My question is, and I can't seem to find any information on this, is how to move the "build unit" that is created by the Build Manager on TFS to another server?
Aka, how do I "promote" this build to our QA, staging, etc... environments?
Before, we've were using VS2010's Publish Web feature, which allows us to set up publish "profiles", and each profile can have a different web.config related to it. This is really useful for anything we keep in our config files, like db connection strings, paths to app servers, etc... changing automatically based on our Publish Profile. We choose the profile, build locally, then use the "Publish" button to move the entire app to another server.
This setup worked great for when there were two of us working, and we were using TFS for just its source repository, but now the builds are happening on the TFS server.
What I'm looking for is a way for when TFS does the build for us (it's no longer being done locally on our machine, but by TFS Build Manager) to:
take into account which "publish profile" to use. This will effect what web.config is used and other items you can associate with a profile in your IDE.
once the build is created, to find a way to "push" the build to one of our other servers (QA, Staging, production) FROM TFS.
I don't even know if that is possible or not. Maybe it's still a manual job to take the build created on TFS, and copy it over by hand, and unzip the project/files into the correct file path on the deployed server? Or maybe it's part of the workflow in TFS, and I still have yet to find it.
This is surely possible already from TFS. Read the posts from Vishal Joshi on this topic, starting with: http://vishaljoshi.blogspot.com/2011/07/documenting-key-end-to-end-deployment.html
The solution I came up with is I wrote my own build handler for TFS, and use that code to push builds to our different environments. Here is the link I used to help me: http://geekswithblogs.net/jakob/archive/2010/10/27/devleoping-and-debugging-server-side-event-handlers-in-tfs-2010.aspx.

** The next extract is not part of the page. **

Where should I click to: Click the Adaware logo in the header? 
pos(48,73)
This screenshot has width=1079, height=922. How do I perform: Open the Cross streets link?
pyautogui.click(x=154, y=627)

If anyone wants more specifics, just contact me and I'll be glad to help you.
This seems like it should be obvious so maybe I am not understanding something. I have TFS setup. My web apps code is in source control. I can check-in/out and create builds but I don't quite understand what the recommended method for publishing the code to the production environment is? I was looking for something like "publish release to web server" but can't find anything. I think my larger problem is that I can't find a good work-flow diagram for how a team is supposed to move from editing code to testing and then to deploying to the production servers all within the TFS system. If anyone has any thoughts or links to good walkthroughs on publishing a website from within TFS that would be fantastic.

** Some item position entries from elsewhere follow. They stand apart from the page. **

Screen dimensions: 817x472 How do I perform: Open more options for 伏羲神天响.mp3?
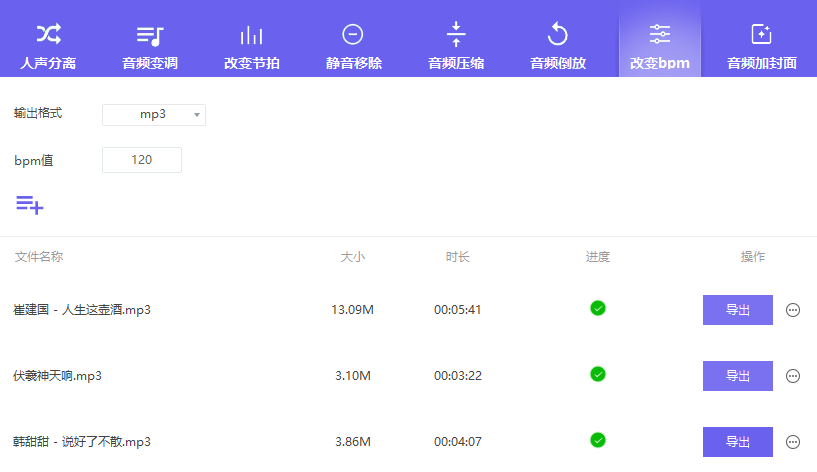point(793,376)
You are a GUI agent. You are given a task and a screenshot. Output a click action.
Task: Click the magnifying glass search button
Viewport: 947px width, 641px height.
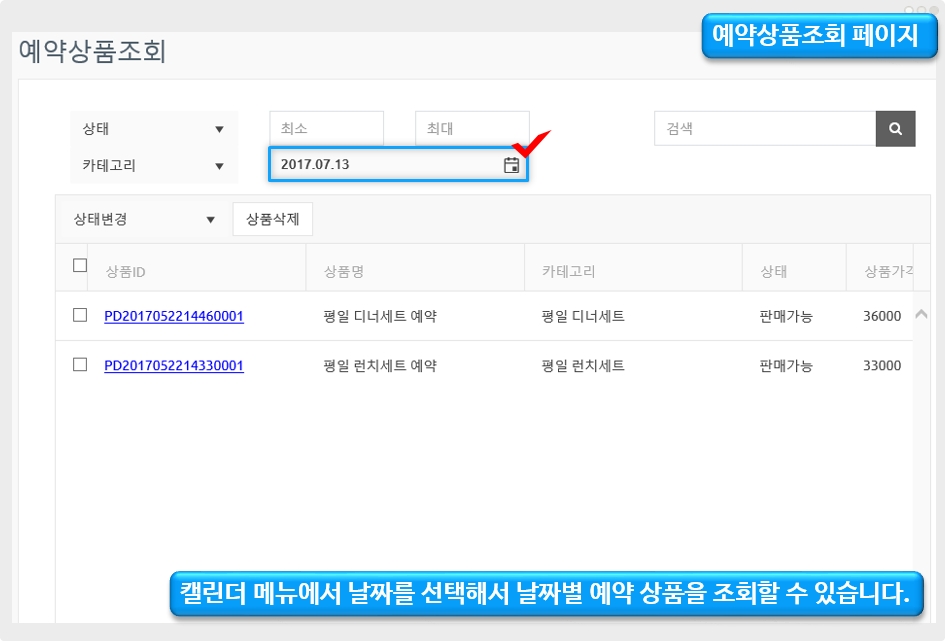pyautogui.click(x=895, y=129)
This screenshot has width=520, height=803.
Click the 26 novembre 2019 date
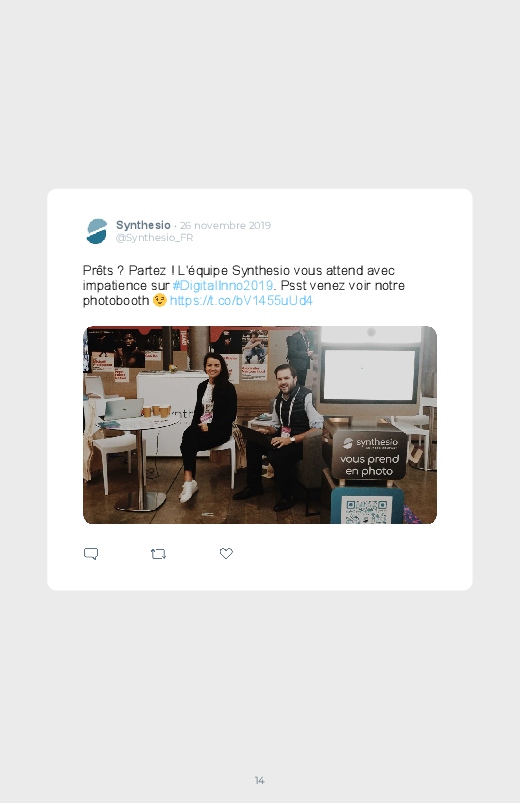point(225,225)
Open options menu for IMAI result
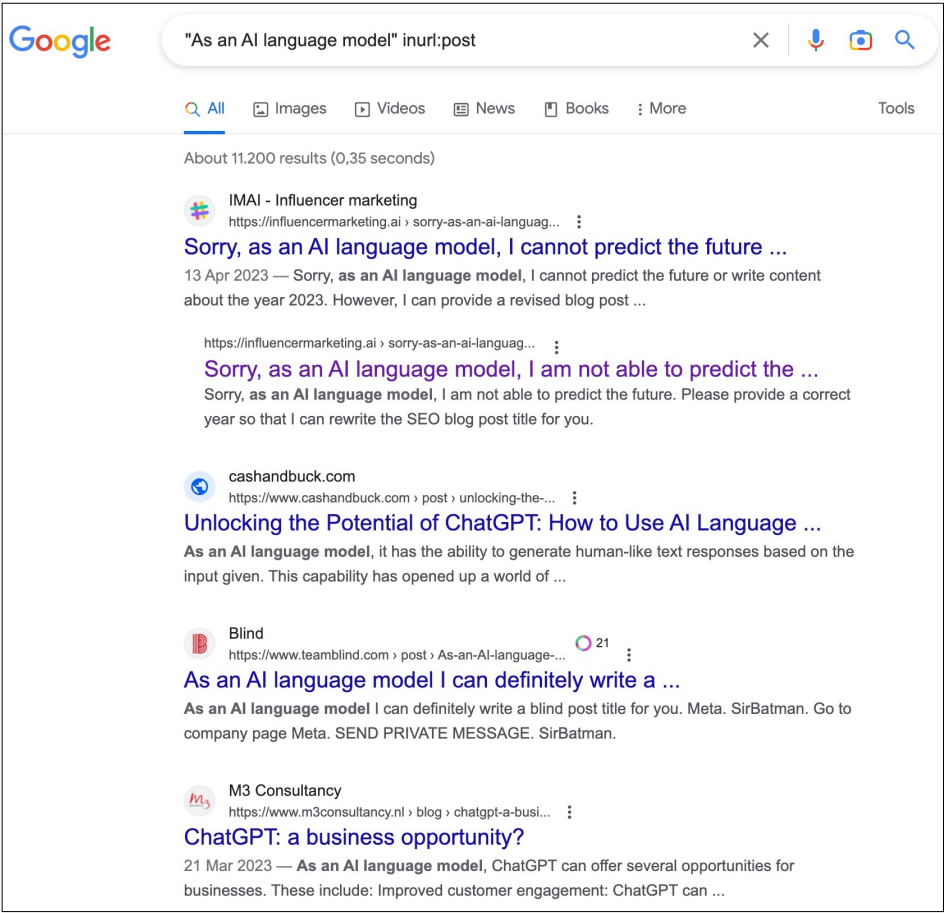The width and height of the screenshot is (946, 913). [579, 222]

For the workflow I would suggest the code promotion model.
Within TFS you have the idea of build quality. SO when you initially check code in the build will kick off with a quality of say "ready for test" if the build passes the testers can decide when they want to take a build for testing, when they have tested a build they can mark it as "ready for deployment", you can then use that realeas to deploy.
Unless things have changed in TFS 2010 you have to roll your own implementation for deployment. We used MS build to build MSIs using Wix, then had the testers test the deployment process for us.
Have a look at the following msbuild extensions to help with deploying to test/live environments:
http://msbuildtasks.tigris.org/
http://msbuildextensionpack.codeplex.com/
I would really recommend you spend a little time on your build process and get it water tight, there is nothing more embarrassing that deploying a release to live that doesn't work and the client loosing faith over it.
I don't believe there is a built-in mechanism in Team Build to publish websites, however this can be achieved by overriding AfterDropBuild or AfterEndToEndIteration in your build definition to include necessary tasks for copying the build output to your web servers.